Come spiega il commissario Gentiloni, questa dinamica dipende dai cosiddetti «effetti di trascinamento»: l’Italia è ripartita meglio di altri Paesi dell’Ue dopo la crisi del Covid19 e dunque registra oggi «previsioni molto positive» per l’anno in corso. Nel 2023 l’effetto svanirà e la crescita italiana sarà inferiore di qualche decimale alla media europea, per una serie di ragioni: riduzione del potere d’acquisto che frena i consumi, problemi di approvvigionamento nelle catene produttive e costi più alti per ottenere liquidità dai mercati.
Sollecitato dalle domande dei giornalisti italiani, Gentiloni si è soffermato anche sulla possibile crisi di governo in Italia, che dalla Commissione viene seguita con «preoccupato stupore». «La stabilità è un valore in sé e penso che in questo momento serva coesione», dice Gentiloni: il messaggio è piuttosto chiaro, nonostante il linguaggio istituzionale.
Il picco dell’inflazione
Al centro delle preoccupazioni europee, però, resta sempre il gas: la dipendenza europea dai combustibili fossili russi rende l’Unione particolarmente vulnerabile e i rischi rimangono alti, scrive la Commissione, che il 20 luglio presenterà un pacchetto di misure straordinarie sul tema, da cui resta per ora escluso il price cap. Nuovi incrementi dei costi, causati dalla riduzione dei flussi provenienti dalla Russia, «potrebbero soffocare la crescita e incrementare ulteriormente l’inflazione».
Che già ora viaggia a livelli storici: a giugno nella zona Euro ha toccato il record di tutti i tempi, +8,6%. La previsione complessiva per il 2022 si attesta all’8,3% nell’Unione e 7,6% nella zona Euro, con punte del 17% in Lituania ed Estonia.
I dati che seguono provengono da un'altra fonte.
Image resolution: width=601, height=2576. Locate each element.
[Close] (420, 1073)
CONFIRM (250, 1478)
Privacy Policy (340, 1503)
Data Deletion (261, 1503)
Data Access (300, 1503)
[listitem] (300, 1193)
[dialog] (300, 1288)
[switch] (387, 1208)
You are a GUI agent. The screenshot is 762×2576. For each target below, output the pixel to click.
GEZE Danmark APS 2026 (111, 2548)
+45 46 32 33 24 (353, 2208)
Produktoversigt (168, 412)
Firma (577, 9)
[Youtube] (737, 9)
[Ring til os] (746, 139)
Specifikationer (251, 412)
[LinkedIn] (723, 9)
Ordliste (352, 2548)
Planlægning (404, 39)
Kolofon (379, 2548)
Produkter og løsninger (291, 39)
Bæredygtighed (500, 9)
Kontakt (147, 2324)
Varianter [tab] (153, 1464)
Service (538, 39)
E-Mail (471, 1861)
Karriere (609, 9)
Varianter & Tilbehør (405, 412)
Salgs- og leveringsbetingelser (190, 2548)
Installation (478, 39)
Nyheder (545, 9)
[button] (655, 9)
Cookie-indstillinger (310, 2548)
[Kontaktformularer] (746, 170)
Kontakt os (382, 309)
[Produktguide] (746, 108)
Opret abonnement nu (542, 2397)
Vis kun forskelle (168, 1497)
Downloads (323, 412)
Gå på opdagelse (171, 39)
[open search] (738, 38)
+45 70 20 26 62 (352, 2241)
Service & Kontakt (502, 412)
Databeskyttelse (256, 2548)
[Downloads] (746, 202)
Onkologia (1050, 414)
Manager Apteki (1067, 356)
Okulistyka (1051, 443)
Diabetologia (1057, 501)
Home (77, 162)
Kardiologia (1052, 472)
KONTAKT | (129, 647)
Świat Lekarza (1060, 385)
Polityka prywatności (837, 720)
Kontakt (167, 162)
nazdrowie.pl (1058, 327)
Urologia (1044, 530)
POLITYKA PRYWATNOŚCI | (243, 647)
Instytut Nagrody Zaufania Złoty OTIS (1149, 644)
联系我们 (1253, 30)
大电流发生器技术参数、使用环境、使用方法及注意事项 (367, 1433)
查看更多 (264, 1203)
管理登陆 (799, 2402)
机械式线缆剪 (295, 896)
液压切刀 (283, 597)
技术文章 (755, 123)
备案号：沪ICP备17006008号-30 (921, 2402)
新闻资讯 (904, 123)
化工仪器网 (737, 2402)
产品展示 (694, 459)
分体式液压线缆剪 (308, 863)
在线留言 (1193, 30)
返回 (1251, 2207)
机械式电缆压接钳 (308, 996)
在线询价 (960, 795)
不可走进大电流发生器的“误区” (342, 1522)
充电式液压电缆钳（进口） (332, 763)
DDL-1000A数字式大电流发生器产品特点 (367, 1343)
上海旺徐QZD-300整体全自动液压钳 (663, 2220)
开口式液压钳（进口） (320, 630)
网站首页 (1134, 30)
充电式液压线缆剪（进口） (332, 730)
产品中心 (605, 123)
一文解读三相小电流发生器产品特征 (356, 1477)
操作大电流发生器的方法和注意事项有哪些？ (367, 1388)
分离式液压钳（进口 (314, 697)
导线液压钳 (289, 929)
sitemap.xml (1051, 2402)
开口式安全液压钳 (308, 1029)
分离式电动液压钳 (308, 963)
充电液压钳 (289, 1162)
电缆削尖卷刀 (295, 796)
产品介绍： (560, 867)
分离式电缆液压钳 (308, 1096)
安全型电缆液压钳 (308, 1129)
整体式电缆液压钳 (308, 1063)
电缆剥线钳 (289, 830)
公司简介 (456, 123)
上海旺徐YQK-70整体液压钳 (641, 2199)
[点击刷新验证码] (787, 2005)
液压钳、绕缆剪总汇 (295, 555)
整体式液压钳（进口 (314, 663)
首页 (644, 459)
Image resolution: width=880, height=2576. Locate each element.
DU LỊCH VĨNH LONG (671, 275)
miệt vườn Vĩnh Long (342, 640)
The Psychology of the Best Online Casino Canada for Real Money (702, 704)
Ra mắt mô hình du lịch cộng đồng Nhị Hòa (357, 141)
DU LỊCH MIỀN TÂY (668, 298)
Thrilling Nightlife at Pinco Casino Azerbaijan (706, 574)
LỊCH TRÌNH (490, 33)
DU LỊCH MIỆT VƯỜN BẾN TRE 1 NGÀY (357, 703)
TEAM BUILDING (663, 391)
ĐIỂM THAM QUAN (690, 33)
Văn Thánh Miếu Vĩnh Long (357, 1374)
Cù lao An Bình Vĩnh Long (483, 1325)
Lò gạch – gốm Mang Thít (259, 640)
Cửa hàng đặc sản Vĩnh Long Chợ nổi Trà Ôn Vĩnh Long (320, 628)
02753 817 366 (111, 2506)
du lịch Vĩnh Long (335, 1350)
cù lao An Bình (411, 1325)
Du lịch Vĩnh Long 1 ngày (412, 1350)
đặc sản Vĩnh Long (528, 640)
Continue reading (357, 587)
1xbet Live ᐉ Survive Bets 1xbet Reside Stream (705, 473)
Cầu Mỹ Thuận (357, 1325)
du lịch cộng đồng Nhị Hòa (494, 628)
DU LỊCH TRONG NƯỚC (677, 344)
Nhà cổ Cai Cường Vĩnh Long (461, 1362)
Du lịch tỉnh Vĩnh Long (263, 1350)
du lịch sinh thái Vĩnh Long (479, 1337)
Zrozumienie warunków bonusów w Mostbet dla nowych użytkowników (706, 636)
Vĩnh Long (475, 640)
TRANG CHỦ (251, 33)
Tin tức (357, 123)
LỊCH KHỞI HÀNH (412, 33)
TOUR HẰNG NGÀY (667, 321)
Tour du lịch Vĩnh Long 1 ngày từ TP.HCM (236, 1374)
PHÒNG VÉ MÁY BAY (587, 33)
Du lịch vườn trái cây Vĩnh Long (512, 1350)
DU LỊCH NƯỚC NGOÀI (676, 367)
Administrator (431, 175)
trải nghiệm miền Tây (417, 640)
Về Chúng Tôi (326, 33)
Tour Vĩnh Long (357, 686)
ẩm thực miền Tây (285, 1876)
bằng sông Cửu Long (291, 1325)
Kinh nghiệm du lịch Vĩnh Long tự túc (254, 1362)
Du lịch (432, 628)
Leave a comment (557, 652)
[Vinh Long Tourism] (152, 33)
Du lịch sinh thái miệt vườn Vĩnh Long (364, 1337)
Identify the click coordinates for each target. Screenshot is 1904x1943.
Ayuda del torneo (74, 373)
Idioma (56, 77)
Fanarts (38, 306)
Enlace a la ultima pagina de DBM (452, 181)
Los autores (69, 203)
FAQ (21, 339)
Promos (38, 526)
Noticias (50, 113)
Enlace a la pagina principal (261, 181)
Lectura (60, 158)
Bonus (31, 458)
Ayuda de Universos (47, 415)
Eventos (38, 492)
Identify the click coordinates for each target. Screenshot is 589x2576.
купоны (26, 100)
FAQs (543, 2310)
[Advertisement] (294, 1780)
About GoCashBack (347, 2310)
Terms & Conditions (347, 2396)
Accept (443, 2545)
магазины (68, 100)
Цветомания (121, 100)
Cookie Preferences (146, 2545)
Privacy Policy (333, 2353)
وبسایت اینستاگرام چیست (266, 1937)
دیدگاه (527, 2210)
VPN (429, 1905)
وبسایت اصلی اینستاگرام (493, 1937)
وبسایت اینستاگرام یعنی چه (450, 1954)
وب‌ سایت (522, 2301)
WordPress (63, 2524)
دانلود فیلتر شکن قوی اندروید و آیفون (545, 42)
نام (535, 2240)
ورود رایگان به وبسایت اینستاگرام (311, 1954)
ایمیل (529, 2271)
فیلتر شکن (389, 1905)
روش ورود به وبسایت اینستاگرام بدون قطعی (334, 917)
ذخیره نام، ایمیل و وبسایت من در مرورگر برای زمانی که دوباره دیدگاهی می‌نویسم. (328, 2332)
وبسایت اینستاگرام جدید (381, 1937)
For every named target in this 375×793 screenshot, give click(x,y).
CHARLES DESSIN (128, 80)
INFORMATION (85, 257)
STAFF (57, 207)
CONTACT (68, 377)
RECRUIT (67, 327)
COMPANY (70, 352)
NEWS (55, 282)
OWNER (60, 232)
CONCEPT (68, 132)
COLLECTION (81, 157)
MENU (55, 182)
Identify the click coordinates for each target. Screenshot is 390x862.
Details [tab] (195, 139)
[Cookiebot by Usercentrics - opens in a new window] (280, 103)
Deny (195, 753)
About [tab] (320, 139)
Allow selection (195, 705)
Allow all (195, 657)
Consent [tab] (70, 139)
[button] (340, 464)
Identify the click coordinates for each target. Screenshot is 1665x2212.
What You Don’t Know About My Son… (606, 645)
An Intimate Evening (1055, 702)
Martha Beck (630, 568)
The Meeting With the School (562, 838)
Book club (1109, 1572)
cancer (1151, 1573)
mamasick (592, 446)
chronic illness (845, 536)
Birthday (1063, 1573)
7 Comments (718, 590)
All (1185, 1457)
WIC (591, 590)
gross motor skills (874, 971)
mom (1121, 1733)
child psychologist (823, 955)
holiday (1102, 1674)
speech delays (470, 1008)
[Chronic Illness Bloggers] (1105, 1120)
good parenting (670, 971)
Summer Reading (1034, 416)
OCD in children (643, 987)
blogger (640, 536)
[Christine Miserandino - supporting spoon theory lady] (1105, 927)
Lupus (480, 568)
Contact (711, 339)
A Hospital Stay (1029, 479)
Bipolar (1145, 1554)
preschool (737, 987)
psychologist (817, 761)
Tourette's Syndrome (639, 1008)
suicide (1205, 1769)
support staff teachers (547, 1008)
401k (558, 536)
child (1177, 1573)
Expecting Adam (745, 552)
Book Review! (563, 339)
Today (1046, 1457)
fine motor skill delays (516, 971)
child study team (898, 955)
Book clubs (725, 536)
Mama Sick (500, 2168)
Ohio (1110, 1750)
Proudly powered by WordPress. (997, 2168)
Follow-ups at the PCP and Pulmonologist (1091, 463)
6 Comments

Nel 2023, crescita più contenuta, ma comunque significativa: +4,6% nell’Unione, +4% considerando solo i Paesi che adottano la moneta unica.
Anche in questo caso c’è una stima al rialzo (e quindi peggiorativa) rispetto all’ultima volta: in primavera si prevedeva un’inflazione sotto il 7% nel 2022 e intorno al 3% nel 2023 e già allora la si considerava eccezionalmente alta.
Per quanto riguarda l’aumento dei prezzi, perlomeno, l’Italia rimane sotto la media in entrambi gli anni: +7,4% nel 2022 e +3,4% nel 2023. La tendenza inflazionaria, afferma il commissario, si manifesta in maniera molto differente tra gli Stati membri: quelli dell’Europa orientale sono quasi tutti in doppia cifra nella stima dell’anno in corso e guidano la classifica anche nel successivo.
Un freno a questo rialzo continuo potrebbe arrivare dalla recente discesa del prezzo del petrolio e altre materie prime, così come da un «forte mercato del lavoro» europeo, che permetterebbe alle famiglie di impiegare i propri risparmi per rispondere all’aumento dei prezzi.
Ma senza troppe illusioni, perché ogni ondata di aumenti nel prezzo del gas si riflette immediatamente su quelli al consumo dell’elettricità e potrebbe portare a difficoltà ancora più accentuate, mettendo a rischio non solo la crescita ma anche la stabilità finanziaria degli Stati membri.
La possibilità della recessione si fa infatti meno remota a ogni nuovo giro di previsioni della Commissione. Lo scenario più grave, quello del segno meno davanti al dato della crescita europea, è «diventato molto più reale», ha detto Gentiloni, e potrebbe verificarsi nella seconda metà dell’anno. «Al momento non siamo ancora a questo punto, ma la tempesta è possibile». Meglio cominciare a prepararsi al peggio.